--- EXTRACTED DATA ---

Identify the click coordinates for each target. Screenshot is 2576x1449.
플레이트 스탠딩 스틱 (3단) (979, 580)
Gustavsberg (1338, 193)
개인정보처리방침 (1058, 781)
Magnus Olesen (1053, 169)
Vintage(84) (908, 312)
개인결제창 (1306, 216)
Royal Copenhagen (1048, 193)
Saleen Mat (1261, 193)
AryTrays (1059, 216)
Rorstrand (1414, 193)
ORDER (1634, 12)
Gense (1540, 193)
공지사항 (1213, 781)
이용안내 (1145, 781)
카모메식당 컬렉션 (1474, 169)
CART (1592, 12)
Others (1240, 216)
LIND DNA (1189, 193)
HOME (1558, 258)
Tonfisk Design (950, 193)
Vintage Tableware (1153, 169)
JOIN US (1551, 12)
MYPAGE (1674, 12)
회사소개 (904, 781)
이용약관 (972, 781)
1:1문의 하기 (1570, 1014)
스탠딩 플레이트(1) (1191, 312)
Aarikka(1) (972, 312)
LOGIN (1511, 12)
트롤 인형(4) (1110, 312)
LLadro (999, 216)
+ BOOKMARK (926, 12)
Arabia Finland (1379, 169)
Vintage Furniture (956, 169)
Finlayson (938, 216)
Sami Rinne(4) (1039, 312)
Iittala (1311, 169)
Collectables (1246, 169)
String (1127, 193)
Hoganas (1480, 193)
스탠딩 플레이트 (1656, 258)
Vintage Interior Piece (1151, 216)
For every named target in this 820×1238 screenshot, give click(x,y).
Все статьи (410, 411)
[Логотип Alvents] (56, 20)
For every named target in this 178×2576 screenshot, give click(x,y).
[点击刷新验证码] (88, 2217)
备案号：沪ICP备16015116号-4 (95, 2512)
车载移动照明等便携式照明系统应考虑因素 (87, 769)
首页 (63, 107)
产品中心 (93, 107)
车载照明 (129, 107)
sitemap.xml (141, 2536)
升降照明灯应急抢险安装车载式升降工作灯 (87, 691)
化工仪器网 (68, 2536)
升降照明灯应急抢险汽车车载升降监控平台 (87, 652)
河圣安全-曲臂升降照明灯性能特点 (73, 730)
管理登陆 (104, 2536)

---

HOW TO COMPLETE THIS TASK → The material above is to be reproduced exactly as written.

RESULT FOR THIS EXERCISE →
Identify the click coordinates for each target. Screenshot is 2576x1449.
플레이트 스탠딩 스틱 (3단) (979, 580)
Gustavsberg (1338, 193)
개인정보처리방침 (1058, 781)
Magnus Olesen (1053, 169)
Vintage(84) (908, 312)
개인결제창 (1306, 216)
Royal Copenhagen (1048, 193)
Saleen Mat (1261, 193)
AryTrays (1059, 216)
Rorstrand (1414, 193)
ORDER (1634, 12)
Gense (1540, 193)
공지사항 (1213, 781)
이용안내 (1145, 781)
카모메식당 컬렉션 (1474, 169)
CART (1592, 12)
Others (1240, 216)
LIND DNA (1189, 193)
HOME (1558, 258)
Tonfisk Design (950, 193)
Vintage Tableware (1153, 169)
JOIN US (1551, 12)
MYPAGE (1674, 12)
회사소개 (904, 781)
이용약관 (972, 781)
1:1문의 하기 (1570, 1014)
스탠딩 플레이트(1) (1191, 312)
Aarikka(1) (972, 312)
LOGIN (1511, 12)
트롤 인형(4) (1110, 312)
LLadro (999, 216)
+ BOOKMARK (926, 12)
Arabia Finland (1379, 169)
Vintage Furniture (956, 169)
Finlayson (938, 216)
Sami Rinne(4) (1039, 312)
Iittala (1311, 169)
Collectables (1246, 169)
String (1127, 193)
Hoganas (1480, 193)
스탠딩 플레이트 (1656, 258)
Vintage Interior Piece (1151, 216)
For every named target in this 820×1238 screenshot, give click(x,y).
Все статьи (410, 411)
[Логотип Alvents] (56, 20)
For every named target in this 178×2576 screenshot, give click(x,y).
[点击刷新验证码] (88, 2217)
备案号：沪ICP备16015116号-4 (95, 2512)
车载移动照明等便携式照明系统应考虑因素 (87, 769)
首页 (63, 107)
产品中心 (93, 107)
车载照明 (129, 107)
sitemap.xml (141, 2536)
升降照明灯应急抢险安装车载式升降工作灯 (87, 691)
化工仪器网 (68, 2536)
升降照明灯应急抢险汽车车载升降监控平台 (87, 652)
河圣安全-曲臂升降照明灯性能特点 (73, 730)
管理登陆 (104, 2536)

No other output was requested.